### OBJECTIVE
Can you copy out all of the following data verbatim, line for line, without changing a single character?

### ROWS
____________

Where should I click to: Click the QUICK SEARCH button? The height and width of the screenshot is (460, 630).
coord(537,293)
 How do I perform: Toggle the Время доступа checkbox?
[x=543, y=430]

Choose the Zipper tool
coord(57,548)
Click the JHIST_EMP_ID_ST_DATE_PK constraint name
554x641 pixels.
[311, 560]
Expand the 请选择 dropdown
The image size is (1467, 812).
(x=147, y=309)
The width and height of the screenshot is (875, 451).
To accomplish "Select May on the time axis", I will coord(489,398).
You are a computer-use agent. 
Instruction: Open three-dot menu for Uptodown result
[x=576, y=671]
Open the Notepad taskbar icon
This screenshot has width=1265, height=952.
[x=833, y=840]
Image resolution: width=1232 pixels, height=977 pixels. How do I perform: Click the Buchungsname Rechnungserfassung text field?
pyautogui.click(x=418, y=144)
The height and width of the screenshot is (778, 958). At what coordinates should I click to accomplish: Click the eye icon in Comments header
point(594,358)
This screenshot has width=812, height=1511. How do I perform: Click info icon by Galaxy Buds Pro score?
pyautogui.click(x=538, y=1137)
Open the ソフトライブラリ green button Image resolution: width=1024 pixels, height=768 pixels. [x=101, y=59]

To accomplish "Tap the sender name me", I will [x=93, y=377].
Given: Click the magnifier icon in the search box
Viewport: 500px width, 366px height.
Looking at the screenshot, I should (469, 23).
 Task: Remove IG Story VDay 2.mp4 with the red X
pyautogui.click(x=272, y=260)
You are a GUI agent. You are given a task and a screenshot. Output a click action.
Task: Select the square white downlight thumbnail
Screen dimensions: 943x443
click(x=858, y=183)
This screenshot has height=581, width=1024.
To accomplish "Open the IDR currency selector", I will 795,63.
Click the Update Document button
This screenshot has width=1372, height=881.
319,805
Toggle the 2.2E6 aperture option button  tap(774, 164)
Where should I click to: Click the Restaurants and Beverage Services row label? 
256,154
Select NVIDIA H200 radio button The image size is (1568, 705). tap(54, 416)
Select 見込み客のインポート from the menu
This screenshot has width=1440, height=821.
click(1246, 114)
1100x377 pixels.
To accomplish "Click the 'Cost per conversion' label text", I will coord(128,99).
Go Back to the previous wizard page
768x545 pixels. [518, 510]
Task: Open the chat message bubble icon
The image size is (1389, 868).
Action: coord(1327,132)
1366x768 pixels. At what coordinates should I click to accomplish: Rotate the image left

____________

### ANSWER TO THE EXERCISE
Where should I click to: Click the QUICK SEARCH button? The height and width of the screenshot is (460, 630).
coord(537,293)
 How do I perform: Toggle the Время доступа checkbox?
[x=543, y=430]

Choose the Zipper tool
coord(57,548)
Click the JHIST_EMP_ID_ST_DATE_PK constraint name
554x641 pixels.
[311, 560]
Expand the 请选择 dropdown
The image size is (1467, 812).
(x=147, y=309)
The width and height of the screenshot is (875, 451).
To accomplish "Select May on the time axis", I will coord(489,398).
You are a computer-use agent. 
Instruction: Open three-dot menu for Uptodown result
[x=576, y=671]
Open the Notepad taskbar icon
This screenshot has width=1265, height=952.
[x=833, y=840]
Image resolution: width=1232 pixels, height=977 pixels. How do I perform: Click the Buchungsname Rechnungserfassung text field?
pyautogui.click(x=418, y=144)
The height and width of the screenshot is (778, 958). At what coordinates should I click to accomplish: Click the eye icon in Comments header
point(594,358)
This screenshot has width=812, height=1511. How do I perform: Click info icon by Galaxy Buds Pro score?
pyautogui.click(x=538, y=1137)
Open the ソフトライブラリ green button Image resolution: width=1024 pixels, height=768 pixels. [x=101, y=59]

To accomplish "Tap the sender name me", I will [x=93, y=377].
Given: Click the magnifier icon in the search box
Viewport: 500px width, 366px height.
Looking at the screenshot, I should (469, 23).
 Task: Remove IG Story VDay 2.mp4 with the red X
pyautogui.click(x=272, y=260)
You are a GUI agent. You are given a task and a screenshot. Output a click action.
Task: Select the square white downlight thumbnail
Screen dimensions: 943x443
click(x=858, y=183)
This screenshot has height=581, width=1024.
To accomplish "Open the IDR currency selector", I will 795,63.
Click the Update Document button
This screenshot has width=1372, height=881.
319,805
Toggle the 2.2E6 aperture option button  tap(774, 164)
Where should I click to: Click the Restaurants and Beverage Services row label? 
256,154
Select NVIDIA H200 radio button The image size is (1568, 705). tap(54, 416)
Select 見込み客のインポート from the menu
This screenshot has width=1440, height=821.
click(1246, 114)
1100x377 pixels.
To accomplish "Click the 'Cost per conversion' label text", I will coord(128,99).
Go Back to the previous wizard page
768x545 pixels. [518, 510]
Task: Open the chat message bubble icon
The image size is (1389, 868).
Action: coord(1327,132)
1366x768 pixels. At what coordinates should I click to accomplish: Rotate the image left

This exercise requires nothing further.